Neppure ci viene in aiuto il referto biografico del Baldinucci, piuttosto avaro, a parte nel caso – macroscopico – dei tanti cimenti per i Del Rosso di via Chiara, nell'elencare lavori del pittore che non fossero murali o grandi pale d'altare di destinazione pubblica. Solo il ricordo generico di "più tele d'Apostoli" eseguite per i Da Bagnano può avere un qualche valore, nel testimoniare della consuetudine del Vannini con le mezze figure in serie.
A consolarci di questa – temporanea, vogliam credere – assenza di dati, interviene però la qualità davvero superba dei due ex ovali, tale da meritar loro la palma tra i quadri da stanza (o comunque di minor formato) licenziati da Ottavio dopo il 1630. Anzi, a voler essere più circostanziati, dopo il 1632, l'anno del San Girolamo di Monsummano, ovvero il dipinto che per primo – almeno tra i databili con sicurezza – mostra compiutamente quei tratti di accresciuto spessore materico e ‘prestezza' di condotta che sono la novità più evidente dell'inoltrata attività del pittore: tratti che senza intaccare la lucidità della visione pittorica del Vannini si mostrano abbinati ad un generale registro di muscolare grandeur.
I due nostri Evangelisti – l'uno, Giovanni, in posa ispirata, l'altro, Luca, concentrato nella scrittura – certificano al meglio una tale svolta, in virtù anche dell'intatta pelle pittorica.
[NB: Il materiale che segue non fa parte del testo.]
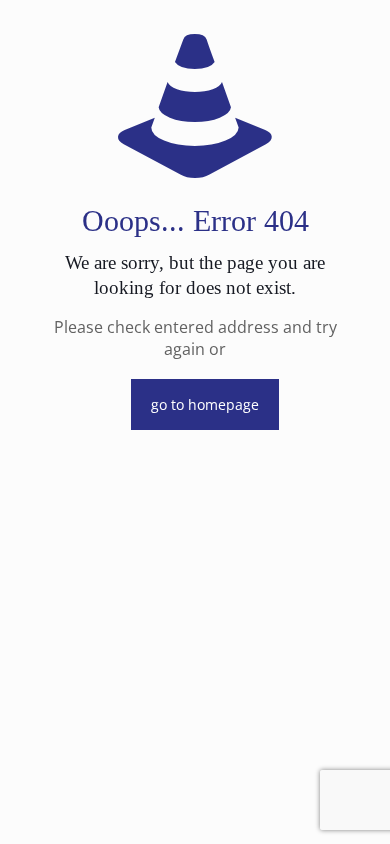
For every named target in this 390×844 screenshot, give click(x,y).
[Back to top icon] (349, 803)
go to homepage (205, 404)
Essi paion cavati di peso dalla colossale Madonna e Santi del San Domenico di Pistoia, massimo cimento sacro del pittore nel bel mezzo del quarto decennio (e quasi il manifesto d'una via vanniniana ad un 'barocco' iperdisegnato; in particolare Giovanni ha qui un quasi perfetto corrispettivo nell'angelo che accompagna Santa Francesca Romana); o ancora dall'Ultima Cena di Colle Valdelsa, licenziata nel 1636.
La soluzione di posa del San Giovanni si ritrova poi con incidenza singolare – e varianti più o meno significative – in questa stagione matura del pittore. Segno di come il “tornare e ritornare sopra una cosa sola tante volte” che il Baldinucci riferisce al pittore, si possa estendere dal piano meramente tecnico su cui lo confina il biografo, a quello di una continua, studiosa rimeditazione di propri pensieri formali.
È così che il giovane santo si può leggere d'un fiato, anche nel tono sentimentale severamente accorato, col San Sebastiano del convento di San Marco a Firenze, riconosciuto al Vannini in tempi relativamente recenti (Francesca Baldassari, Carlo Dolci, Torino, 1995, p. 56), e con le altre versioni autografe di tale soggetto: quella ad esempio passata di recente presso Cambi (2 dicembre 2013, lotto 369, olio su tela, cm 89x73, come lavoro del lucchese Pietro Sigismondi).